Paris Descartes University
- Type: Public
- Active: 1970–2019
- Budget: Euro 340 Million(US $476 Million)
- Chancellor: Patrick Gérard Chancellor of the Universities of Paris
- President: Frédéric Dardel
- Students: 33 500
- Undergraduates: 15 000
- Postgraduates: 18 500
- Location: Paris, France 48°51′05″N 2°20′26″E﻿ / ﻿48.851389°N 2.340556°E
- Colours: Magenta and white
- Website: www.parisdescartes.fr
- France Paris

= Paris Descartes University =

Former research university in Paris

Paris Descartes University (Université Paris 5 René Descartes), also known as Paris V, was a French public university located in Paris. It was one of the inheritors of the historic University of Paris, which was split into 13 universities in 1970. Paris Descartes completely merged with Paris Diderot University in 2019 to form a new Paris Cité University.

It was established as a multidisciplinary university "of humanities and health sciences" ("des Sciences de l’Homme et de la Santé". It focused on the areas of medical sciences, biomedical sciences, law, computer science, social sciences, economics and psychology.

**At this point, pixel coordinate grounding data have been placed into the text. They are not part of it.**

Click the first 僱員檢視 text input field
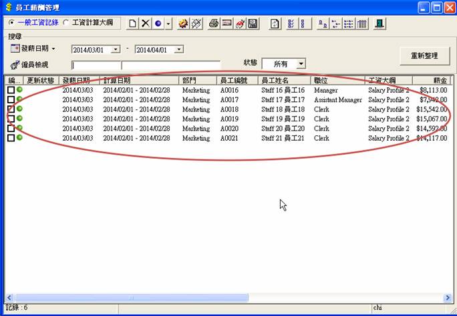This screenshot has width=457, height=316. (96, 65)
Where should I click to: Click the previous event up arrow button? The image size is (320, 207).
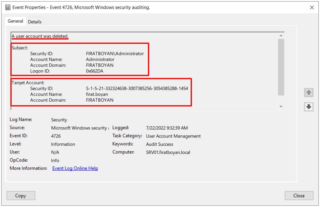point(309,92)
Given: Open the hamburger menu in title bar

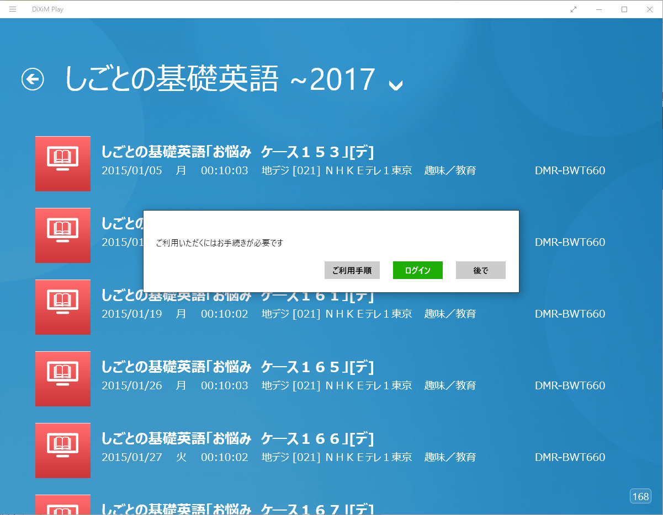Looking at the screenshot, I should tap(13, 9).
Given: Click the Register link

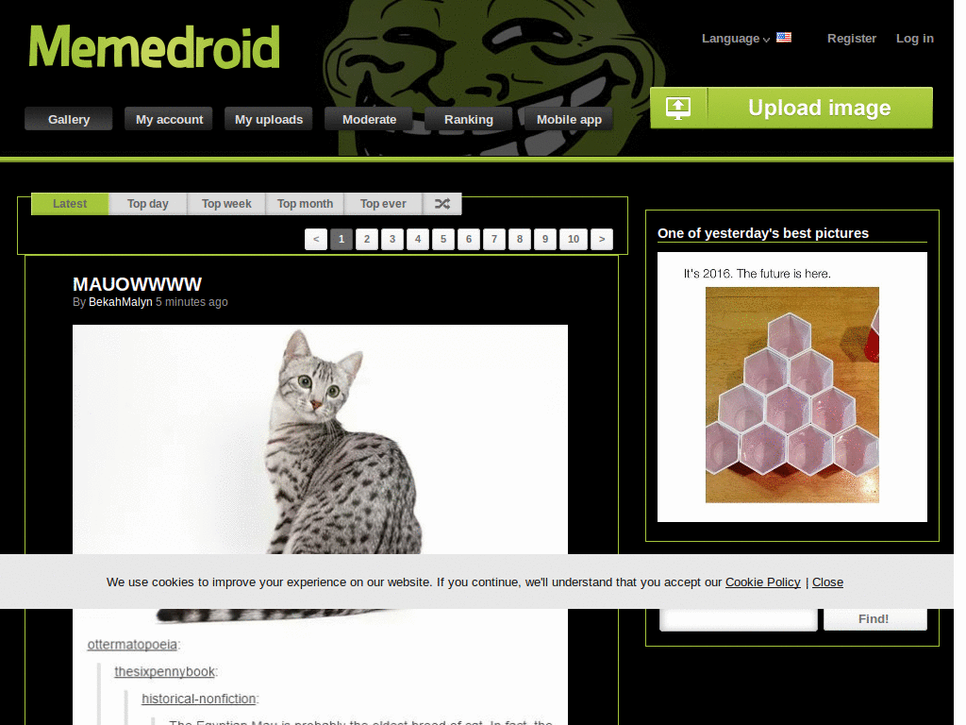Looking at the screenshot, I should pos(852,38).
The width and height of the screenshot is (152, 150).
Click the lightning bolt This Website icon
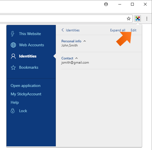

Its main campus was in the historic École de Chirurgie in the 6th arrondissement of Paris.

==History==

The historic University of Paris (Université de Paris) first appeared in the second half of the 12th century, but was divided into thirteen universities, managed by a common rectorate, the Chancellerie des Universités de Paris, after the student protests of the French May.

==Administration==

===Campus===

Descartes University has ten campuses in Paris. Its headquarters are centered on the "Collège de chirurgie", which was built in place of the "Collège de Bourgogne", in the Quartier Latin, on the rue des Écoles. The teaching facilities and the research laboratories are housed in the Saints-Pères university center, as far as the medical school and the social sciences school are concerned. The refurbished Henri-Piéron center contains the school of psychology, whereas the Law school is located in Malakoff. The dentistry school is located in Montrouge.

===Admission===

The undergraduate program of Paris Descartes is selective, with an acceptance rate of 11%.
Admission to the second year of the university's master programs is selective as well, some of these programs admitting only 1.7% of applicants which can represent 25 students by programs.

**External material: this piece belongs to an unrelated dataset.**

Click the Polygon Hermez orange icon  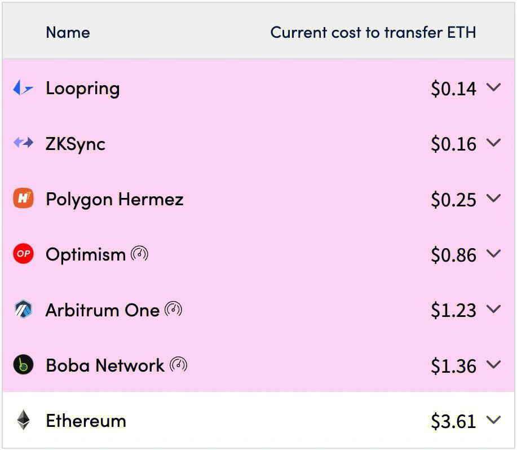(x=23, y=198)
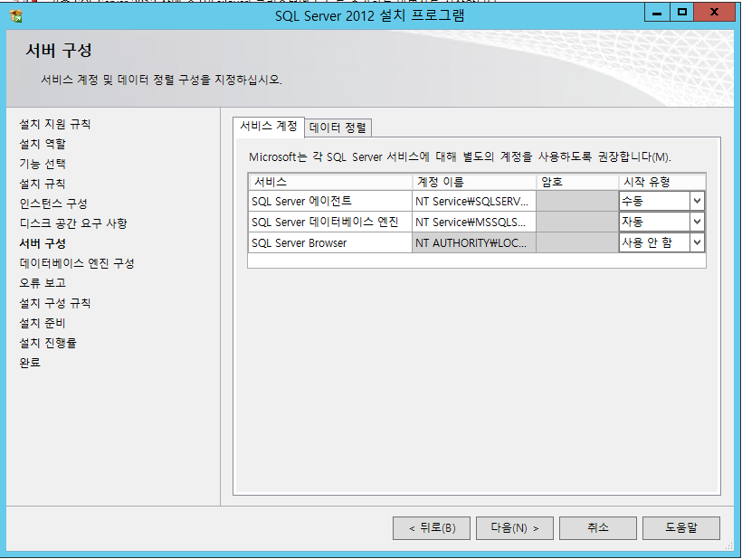Close the SQL Server 2012 setup window

click(x=715, y=13)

===International conventions===

The University Paris V has signed over 150 conventions with foreign universities across five continents, including Manchester, Warwick, Copenhagen, Rome, Madrid, Rotterdam, Helsinki, Stockholm or Ghent.

==Research==
===Areas===
The university focuses on medical sciences (medicine, dental medicine, pharmacy, psychology), biomedical sciences (cellular and molecular biology, biochemistry, chemistry, biomedical physics), social sciences (sociology, anthropology, linguistics, demographics, science of education), mathematics, computer science and law (information technology law, business law, tax law, public law, private law...).

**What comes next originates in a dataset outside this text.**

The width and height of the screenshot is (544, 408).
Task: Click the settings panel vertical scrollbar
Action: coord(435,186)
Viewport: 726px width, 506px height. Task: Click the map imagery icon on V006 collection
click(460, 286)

The University Paris Descartes supports a modern approach to social sciences on the basis of fieldwork, participant observation and ethnography (master's degree in cultural and social anthropology at the School of Humanities and Social Sciences). The dual master's degree ("Economics and Psychology" and "Cogmaster") in partnership with other important French academic institutions such as Panthéon-Sorbonne University and the École Normale Supérieure emphasizes opportunities offered as far as research is concerned.

===CESAMES===
In 1994 Alain Ehrenberg founded and co-directed the research group "Psychotropics, Politics, Society" (Centre de recherche Psychotropes, Santé mentale, Société, CESAMES). This is a joint research unit of Paris Descartes and the Centre national de la recherche scientifique (CNRS - National Centre for Scientific Research), where Ehrenberg is professor of sociology.

==Rankings==

Paris Descartes was rated by the 2017 QS World University Rankings by Subject:
- 51–100th in Pharmacy and Pharmacology (1st ex aequo in France),
- 151–200 in Biological Sciences (4th ex aequo in France),
- 121 in Medicine (2nd in France),
- 251–300th in Psychology (2nd in France),
- 251–300th in Linguistics (3rd ex aequo in France)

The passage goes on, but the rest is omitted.